> **INFORMATION GIVEN**:
◇ ◇ ◇ ◇

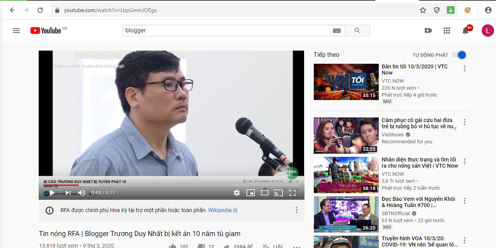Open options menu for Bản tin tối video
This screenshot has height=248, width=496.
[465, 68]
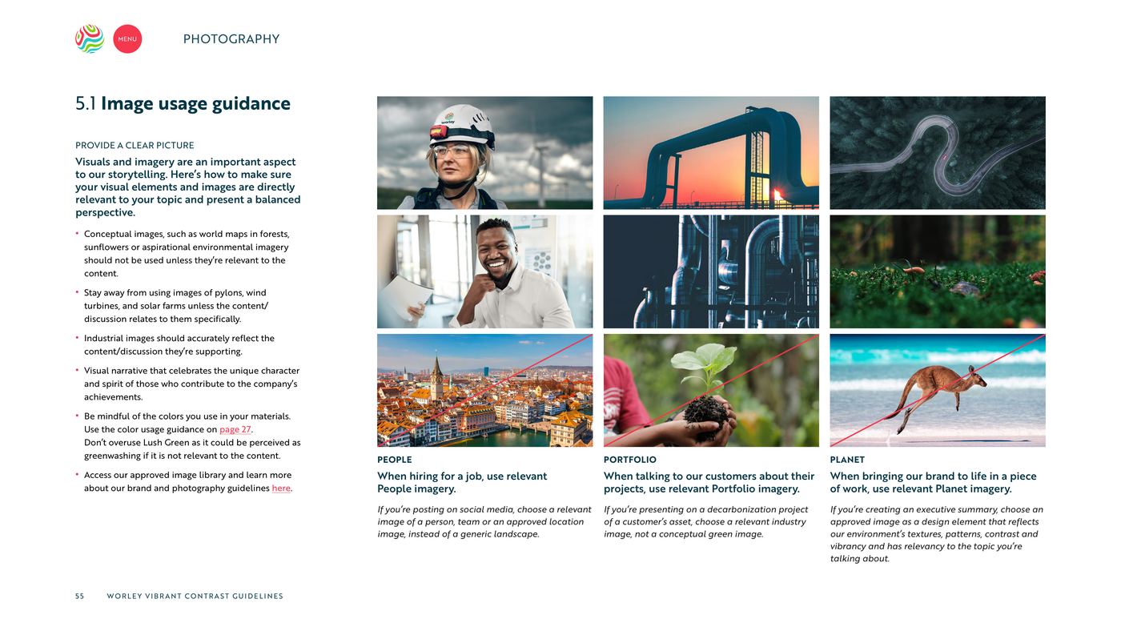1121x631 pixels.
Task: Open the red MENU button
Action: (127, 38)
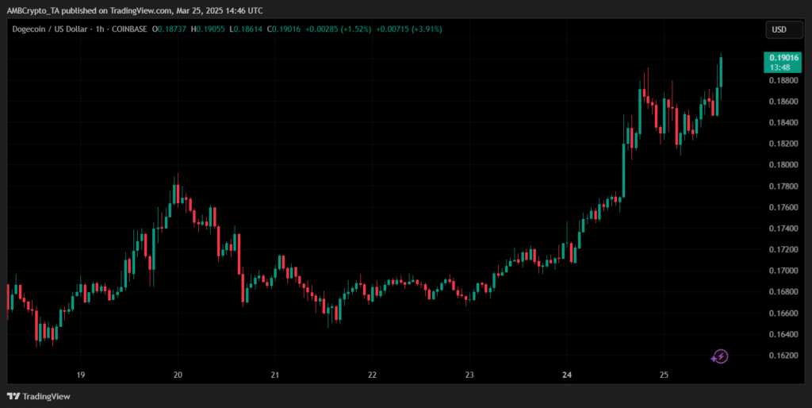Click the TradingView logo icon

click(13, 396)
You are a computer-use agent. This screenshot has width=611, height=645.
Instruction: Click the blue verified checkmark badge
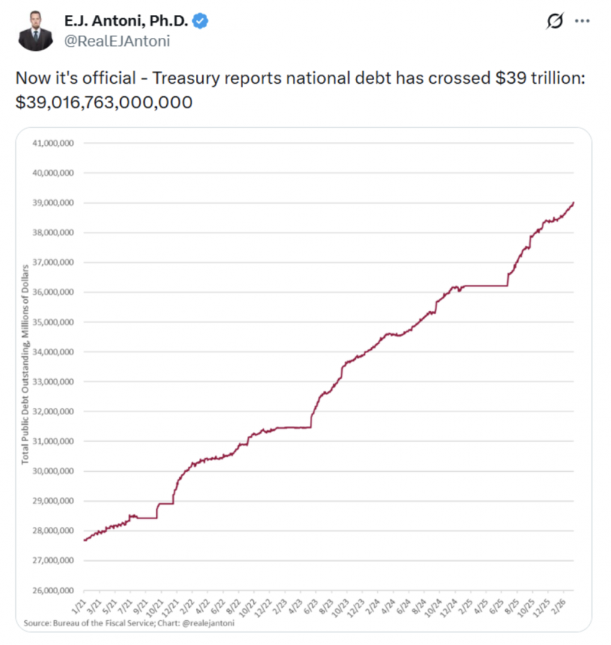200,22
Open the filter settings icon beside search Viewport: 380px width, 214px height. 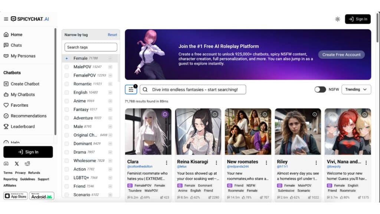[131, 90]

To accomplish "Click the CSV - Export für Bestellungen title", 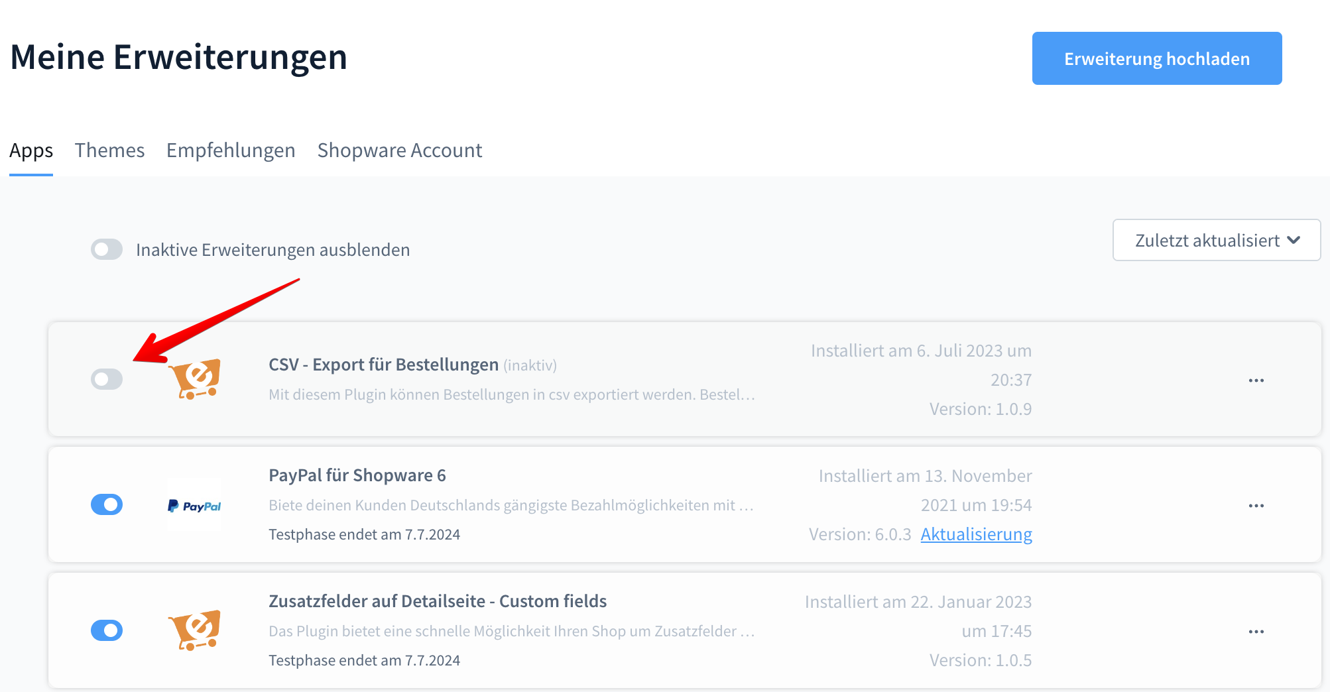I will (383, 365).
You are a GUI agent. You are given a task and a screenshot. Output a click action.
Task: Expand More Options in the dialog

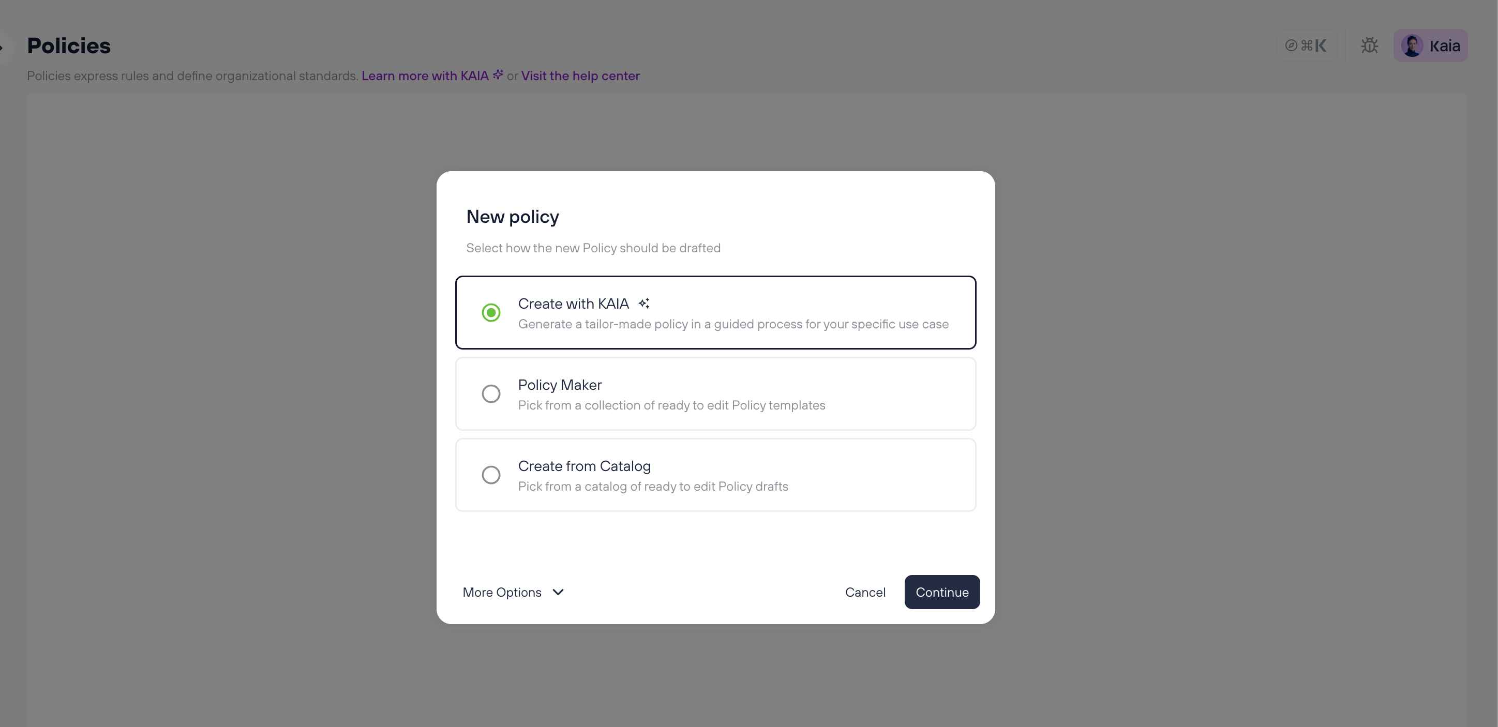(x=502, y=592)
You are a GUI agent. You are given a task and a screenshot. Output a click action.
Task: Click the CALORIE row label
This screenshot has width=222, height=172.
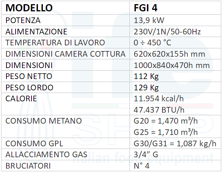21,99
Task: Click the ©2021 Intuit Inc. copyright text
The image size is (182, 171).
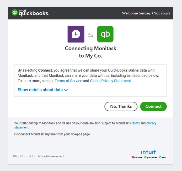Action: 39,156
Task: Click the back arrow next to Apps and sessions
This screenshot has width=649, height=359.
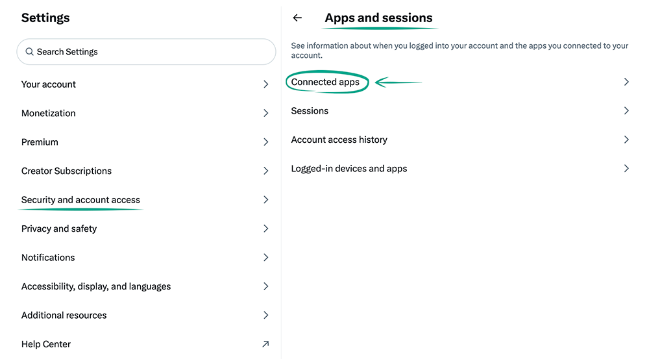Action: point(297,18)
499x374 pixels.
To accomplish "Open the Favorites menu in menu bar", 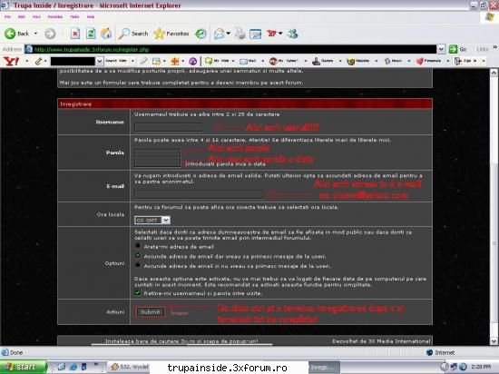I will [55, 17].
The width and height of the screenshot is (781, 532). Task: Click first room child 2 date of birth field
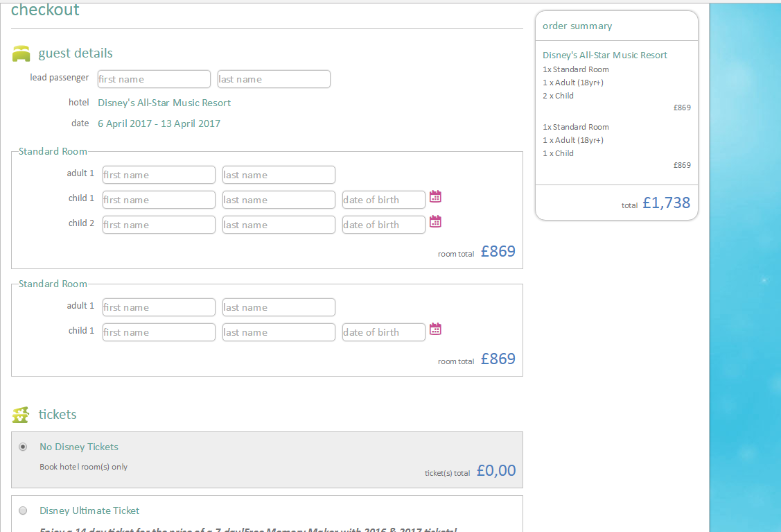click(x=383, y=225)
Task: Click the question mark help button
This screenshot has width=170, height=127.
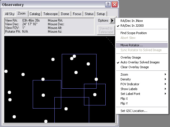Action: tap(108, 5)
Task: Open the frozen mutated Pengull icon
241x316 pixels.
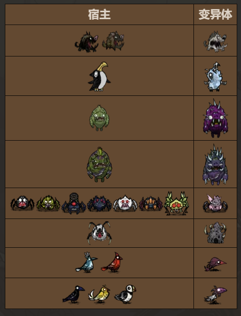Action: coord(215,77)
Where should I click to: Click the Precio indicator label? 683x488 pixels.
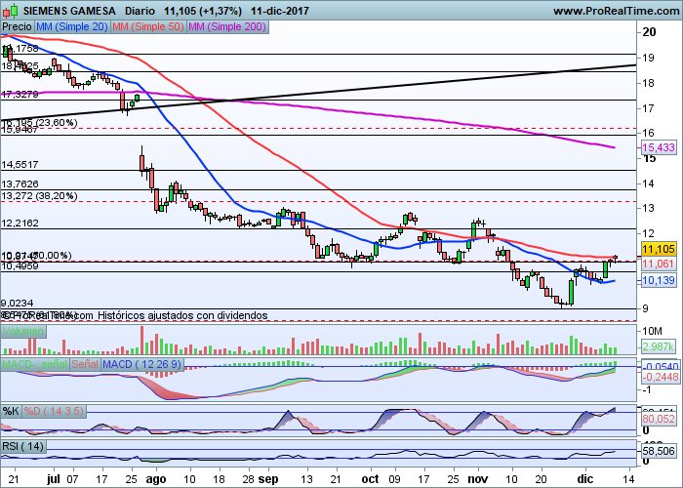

◇ ◇ ◇ ◇

> **ASSIGNMENT**: Only the lines that contain the string "label" should be copied from the entries above.

> **SOLUTION TO THE EXERCISE**:
Task: Click the CALORIE row label
Where should I click to: Click the Precio indicator label? 683x488 pixels.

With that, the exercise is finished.